Records from a dataset -
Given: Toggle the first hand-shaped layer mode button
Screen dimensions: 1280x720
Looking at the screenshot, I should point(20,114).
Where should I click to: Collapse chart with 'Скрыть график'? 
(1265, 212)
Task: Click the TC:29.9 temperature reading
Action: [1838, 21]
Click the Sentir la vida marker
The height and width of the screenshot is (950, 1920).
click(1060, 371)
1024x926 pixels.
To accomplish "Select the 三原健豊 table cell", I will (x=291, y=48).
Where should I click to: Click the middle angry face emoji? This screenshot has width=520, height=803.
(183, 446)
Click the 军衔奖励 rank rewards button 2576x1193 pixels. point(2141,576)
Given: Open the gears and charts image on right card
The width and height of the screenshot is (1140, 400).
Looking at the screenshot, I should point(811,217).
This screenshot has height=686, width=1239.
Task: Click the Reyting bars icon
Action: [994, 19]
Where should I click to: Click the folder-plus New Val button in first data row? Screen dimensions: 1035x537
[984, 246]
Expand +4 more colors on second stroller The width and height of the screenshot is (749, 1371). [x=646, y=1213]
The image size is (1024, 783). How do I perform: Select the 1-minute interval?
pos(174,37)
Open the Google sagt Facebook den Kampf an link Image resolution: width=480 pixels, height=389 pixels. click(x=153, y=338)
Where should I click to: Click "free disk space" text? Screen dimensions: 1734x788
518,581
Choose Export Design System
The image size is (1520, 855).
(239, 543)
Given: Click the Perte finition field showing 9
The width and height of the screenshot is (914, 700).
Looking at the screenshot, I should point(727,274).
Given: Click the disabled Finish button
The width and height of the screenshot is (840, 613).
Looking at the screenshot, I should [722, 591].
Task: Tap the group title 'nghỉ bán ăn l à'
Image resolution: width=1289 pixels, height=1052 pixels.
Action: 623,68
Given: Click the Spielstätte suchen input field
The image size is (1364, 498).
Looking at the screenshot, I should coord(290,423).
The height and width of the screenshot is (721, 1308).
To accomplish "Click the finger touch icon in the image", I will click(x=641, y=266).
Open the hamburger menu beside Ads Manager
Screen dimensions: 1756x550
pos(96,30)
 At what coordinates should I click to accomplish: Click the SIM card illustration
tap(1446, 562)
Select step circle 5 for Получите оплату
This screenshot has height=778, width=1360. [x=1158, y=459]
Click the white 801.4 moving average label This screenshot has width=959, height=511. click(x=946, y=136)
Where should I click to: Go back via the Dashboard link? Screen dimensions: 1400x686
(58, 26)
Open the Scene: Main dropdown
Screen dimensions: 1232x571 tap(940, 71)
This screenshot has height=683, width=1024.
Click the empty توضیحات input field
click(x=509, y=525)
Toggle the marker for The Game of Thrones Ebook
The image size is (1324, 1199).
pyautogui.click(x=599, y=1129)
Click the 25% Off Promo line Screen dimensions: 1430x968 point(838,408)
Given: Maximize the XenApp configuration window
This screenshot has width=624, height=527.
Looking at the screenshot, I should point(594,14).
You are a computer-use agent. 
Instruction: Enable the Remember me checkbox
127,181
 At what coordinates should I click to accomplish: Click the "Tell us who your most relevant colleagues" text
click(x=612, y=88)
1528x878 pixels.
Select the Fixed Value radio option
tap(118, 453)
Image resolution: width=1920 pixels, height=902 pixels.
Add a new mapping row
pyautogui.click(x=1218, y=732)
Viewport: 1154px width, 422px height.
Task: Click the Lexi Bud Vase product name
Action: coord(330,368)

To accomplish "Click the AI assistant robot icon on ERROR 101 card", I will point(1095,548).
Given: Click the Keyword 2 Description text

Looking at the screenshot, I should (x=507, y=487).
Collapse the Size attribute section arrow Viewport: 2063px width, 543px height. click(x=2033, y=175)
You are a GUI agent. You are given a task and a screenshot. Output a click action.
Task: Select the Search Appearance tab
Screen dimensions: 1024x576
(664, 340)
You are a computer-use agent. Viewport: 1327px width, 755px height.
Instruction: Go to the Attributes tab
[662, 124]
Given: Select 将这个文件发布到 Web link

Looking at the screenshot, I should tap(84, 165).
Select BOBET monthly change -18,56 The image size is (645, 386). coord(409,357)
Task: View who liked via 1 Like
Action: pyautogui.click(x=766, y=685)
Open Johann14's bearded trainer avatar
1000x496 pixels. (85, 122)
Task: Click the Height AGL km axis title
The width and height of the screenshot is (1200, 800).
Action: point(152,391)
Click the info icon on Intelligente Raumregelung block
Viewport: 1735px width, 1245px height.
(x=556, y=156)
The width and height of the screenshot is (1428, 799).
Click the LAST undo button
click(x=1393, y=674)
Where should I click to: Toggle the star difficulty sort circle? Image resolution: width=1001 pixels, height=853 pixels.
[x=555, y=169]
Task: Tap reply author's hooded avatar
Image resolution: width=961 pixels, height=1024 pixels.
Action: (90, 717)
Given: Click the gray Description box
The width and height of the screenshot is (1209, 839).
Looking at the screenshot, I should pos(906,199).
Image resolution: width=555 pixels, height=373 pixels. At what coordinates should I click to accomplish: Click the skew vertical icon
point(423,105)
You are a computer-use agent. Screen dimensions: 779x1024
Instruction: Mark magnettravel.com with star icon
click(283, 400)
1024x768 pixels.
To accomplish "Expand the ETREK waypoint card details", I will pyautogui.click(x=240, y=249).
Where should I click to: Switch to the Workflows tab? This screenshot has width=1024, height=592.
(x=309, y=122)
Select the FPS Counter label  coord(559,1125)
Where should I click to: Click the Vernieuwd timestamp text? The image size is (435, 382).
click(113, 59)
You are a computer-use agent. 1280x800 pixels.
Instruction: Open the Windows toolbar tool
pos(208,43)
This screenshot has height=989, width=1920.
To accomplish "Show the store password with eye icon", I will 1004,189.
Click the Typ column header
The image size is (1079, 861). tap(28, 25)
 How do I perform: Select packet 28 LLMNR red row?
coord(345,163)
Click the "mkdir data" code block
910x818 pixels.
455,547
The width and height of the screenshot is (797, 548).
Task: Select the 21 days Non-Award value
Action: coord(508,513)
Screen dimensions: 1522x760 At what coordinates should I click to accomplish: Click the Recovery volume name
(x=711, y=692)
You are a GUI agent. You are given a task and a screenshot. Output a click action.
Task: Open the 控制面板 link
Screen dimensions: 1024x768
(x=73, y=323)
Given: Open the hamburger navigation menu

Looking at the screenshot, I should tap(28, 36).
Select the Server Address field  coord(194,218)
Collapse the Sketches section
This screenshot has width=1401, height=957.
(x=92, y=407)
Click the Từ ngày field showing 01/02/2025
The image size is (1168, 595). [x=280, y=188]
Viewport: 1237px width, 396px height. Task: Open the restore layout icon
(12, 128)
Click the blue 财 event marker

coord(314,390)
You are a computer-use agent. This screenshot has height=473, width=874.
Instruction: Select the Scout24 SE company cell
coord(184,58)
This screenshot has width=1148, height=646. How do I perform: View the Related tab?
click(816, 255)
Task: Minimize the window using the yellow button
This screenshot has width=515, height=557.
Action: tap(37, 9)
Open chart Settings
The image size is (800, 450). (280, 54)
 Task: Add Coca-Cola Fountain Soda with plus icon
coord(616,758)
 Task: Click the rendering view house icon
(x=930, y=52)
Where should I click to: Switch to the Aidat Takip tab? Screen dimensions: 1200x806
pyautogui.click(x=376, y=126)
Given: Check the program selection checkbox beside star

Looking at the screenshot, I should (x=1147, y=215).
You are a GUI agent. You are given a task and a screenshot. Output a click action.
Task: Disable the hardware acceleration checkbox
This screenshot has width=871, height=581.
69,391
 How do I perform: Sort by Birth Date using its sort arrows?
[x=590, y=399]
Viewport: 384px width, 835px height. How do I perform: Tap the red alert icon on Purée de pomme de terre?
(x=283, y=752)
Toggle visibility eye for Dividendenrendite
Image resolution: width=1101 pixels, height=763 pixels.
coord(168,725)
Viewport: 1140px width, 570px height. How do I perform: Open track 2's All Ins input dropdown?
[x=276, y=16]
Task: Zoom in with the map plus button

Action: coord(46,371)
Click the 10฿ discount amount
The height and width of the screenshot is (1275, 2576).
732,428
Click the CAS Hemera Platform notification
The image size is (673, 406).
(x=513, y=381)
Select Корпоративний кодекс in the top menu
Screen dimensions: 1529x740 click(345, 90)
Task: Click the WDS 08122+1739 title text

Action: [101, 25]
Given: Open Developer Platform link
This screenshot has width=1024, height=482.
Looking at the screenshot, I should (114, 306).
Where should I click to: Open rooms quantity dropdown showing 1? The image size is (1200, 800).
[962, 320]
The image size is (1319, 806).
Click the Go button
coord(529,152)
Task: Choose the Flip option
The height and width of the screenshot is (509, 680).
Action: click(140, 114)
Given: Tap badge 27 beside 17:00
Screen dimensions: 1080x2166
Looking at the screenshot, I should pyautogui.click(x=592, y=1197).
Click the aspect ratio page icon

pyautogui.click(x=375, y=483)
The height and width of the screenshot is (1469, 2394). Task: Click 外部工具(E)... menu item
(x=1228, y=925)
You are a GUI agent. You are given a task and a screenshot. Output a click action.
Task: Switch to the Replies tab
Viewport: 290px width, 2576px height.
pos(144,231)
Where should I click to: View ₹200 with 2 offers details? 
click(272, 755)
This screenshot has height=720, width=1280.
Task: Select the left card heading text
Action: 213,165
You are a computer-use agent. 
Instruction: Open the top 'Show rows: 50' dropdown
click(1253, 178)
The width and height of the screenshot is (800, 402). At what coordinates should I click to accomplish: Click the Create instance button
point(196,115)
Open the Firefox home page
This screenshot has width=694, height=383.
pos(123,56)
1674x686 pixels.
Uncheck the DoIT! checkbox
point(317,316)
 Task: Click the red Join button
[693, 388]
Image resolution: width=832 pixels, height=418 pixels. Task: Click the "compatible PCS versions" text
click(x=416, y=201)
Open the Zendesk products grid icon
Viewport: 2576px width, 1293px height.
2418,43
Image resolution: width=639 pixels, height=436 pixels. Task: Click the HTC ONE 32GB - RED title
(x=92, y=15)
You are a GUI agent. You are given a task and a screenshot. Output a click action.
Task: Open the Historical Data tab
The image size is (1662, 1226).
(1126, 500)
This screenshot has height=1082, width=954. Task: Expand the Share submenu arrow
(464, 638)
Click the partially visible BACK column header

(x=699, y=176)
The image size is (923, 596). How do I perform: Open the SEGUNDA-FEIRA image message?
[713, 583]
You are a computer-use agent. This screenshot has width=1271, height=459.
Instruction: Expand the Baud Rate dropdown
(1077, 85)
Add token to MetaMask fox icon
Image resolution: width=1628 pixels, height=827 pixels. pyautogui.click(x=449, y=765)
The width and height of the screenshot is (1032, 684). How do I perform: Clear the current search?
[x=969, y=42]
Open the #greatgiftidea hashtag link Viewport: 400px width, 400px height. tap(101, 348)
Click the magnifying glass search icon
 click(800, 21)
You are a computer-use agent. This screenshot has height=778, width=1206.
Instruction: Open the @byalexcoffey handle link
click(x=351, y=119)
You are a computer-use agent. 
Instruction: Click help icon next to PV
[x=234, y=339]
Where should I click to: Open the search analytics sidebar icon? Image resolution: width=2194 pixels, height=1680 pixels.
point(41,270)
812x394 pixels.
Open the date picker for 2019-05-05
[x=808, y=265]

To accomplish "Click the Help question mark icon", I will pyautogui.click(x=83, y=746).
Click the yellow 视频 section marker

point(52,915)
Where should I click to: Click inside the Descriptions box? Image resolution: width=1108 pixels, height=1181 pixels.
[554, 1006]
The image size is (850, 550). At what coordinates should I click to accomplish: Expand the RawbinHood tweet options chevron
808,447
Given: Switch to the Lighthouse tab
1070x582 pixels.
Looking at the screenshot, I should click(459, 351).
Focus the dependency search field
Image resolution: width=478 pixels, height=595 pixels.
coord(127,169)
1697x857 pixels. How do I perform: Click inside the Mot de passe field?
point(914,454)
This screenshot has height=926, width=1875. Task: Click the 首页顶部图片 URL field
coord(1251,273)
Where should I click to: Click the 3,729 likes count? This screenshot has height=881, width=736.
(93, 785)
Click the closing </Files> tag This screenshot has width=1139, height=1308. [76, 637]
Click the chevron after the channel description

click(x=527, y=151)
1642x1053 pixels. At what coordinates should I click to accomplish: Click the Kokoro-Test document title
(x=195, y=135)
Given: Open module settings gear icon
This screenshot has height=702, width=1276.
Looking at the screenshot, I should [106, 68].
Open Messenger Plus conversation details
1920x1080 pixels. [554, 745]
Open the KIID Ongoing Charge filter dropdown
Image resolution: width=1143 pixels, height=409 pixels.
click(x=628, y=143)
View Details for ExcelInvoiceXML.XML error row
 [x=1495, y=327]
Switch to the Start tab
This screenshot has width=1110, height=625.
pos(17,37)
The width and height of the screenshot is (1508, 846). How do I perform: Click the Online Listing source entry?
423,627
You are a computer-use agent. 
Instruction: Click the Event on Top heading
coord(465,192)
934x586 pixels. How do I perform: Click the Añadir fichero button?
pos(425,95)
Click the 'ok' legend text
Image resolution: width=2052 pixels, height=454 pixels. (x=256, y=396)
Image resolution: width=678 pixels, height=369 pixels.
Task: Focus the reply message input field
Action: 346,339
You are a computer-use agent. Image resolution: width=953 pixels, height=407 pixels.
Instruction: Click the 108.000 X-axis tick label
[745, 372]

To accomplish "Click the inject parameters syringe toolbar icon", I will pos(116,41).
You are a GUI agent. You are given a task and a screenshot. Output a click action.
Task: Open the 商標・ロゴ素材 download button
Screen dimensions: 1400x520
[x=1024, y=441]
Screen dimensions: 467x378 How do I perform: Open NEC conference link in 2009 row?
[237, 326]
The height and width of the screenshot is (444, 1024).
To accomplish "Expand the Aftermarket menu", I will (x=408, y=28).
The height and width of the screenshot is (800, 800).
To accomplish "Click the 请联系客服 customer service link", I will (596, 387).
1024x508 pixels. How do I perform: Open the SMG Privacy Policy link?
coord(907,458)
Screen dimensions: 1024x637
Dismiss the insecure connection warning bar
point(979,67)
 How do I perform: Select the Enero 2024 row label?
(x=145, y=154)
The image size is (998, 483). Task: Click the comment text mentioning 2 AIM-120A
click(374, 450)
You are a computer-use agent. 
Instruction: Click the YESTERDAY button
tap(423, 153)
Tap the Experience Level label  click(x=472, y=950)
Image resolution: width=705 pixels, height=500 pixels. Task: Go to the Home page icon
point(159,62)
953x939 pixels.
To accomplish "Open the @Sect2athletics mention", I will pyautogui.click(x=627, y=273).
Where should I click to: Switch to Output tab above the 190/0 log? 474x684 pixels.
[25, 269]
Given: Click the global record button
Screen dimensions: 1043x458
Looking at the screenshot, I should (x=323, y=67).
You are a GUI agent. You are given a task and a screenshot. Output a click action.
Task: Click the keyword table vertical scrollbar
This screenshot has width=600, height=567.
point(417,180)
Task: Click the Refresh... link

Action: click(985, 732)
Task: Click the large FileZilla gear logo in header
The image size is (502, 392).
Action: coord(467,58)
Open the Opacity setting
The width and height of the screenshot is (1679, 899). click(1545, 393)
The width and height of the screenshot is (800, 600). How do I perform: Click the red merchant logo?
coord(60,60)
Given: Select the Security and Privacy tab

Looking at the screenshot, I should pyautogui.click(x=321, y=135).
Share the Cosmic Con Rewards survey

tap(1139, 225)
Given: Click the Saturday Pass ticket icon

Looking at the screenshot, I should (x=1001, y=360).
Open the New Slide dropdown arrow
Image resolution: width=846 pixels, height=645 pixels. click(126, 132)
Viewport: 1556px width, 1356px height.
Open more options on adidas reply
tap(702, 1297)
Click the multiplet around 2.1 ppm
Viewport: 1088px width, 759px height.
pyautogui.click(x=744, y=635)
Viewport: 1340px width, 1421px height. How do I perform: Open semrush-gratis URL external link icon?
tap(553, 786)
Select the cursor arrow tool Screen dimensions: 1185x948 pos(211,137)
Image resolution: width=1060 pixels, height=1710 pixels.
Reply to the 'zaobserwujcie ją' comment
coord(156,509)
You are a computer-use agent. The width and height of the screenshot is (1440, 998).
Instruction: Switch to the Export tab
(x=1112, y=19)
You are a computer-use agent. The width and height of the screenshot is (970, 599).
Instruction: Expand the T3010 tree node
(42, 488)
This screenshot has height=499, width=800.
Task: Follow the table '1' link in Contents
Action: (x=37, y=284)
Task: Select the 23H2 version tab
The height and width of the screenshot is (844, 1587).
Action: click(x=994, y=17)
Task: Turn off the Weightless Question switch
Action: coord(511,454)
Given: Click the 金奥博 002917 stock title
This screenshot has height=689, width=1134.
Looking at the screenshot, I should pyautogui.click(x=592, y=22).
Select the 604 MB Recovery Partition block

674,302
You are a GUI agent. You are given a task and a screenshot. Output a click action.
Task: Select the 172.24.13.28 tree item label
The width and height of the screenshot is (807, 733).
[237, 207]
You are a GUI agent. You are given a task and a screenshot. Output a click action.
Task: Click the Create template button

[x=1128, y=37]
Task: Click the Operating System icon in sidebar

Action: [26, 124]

TASK TO CARRY OUT -
Starting with the first line of the entries and ending with the line that has "Given: Click the Perte", copy each line exactly and add nothing.

RESULT -
Given: Toggle the first hand-shaped layer mode button
Screen dimensions: 1280x720
Looking at the screenshot, I should point(20,114).
Where should I click to: Collapse chart with 'Скрыть график'? 
(1265, 212)
Task: Click the TC:29.9 temperature reading
Action: [1838, 21]
Click the Sentir la vida marker
The height and width of the screenshot is (950, 1920).
click(1060, 371)
1024x926 pixels.
To accomplish "Select the 三原健豊 table cell", I will (x=291, y=48).
Where should I click to: Click the middle angry face emoji? This screenshot has width=520, height=803.
(183, 446)
Click the 军衔奖励 rank rewards button 2576x1193 pixels. point(2141,576)
Given: Open the gears and charts image on right card
The width and height of the screenshot is (1140, 400).
Looking at the screenshot, I should point(811,217).
This screenshot has height=686, width=1239.
Task: Click the Reyting bars icon
Action: [994, 19]
Where should I click to: Click the folder-plus New Val button in first data row? Screen dimensions: 1035x537
[984, 246]
Expand +4 more colors on second stroller The width and height of the screenshot is (749, 1371). [x=646, y=1213]
The image size is (1024, 783). How do I perform: Select the 1-minute interval?
pos(174,37)
Open the Google sagt Facebook den Kampf an link Image resolution: width=480 pixels, height=389 pixels. click(x=153, y=338)
Where should I click to: Click "free disk space" text? Screen dimensions: 1734x788
518,581
Choose Export Design System
The image size is (1520, 855).
(239, 543)
Given: Click the Perte finition field showing 9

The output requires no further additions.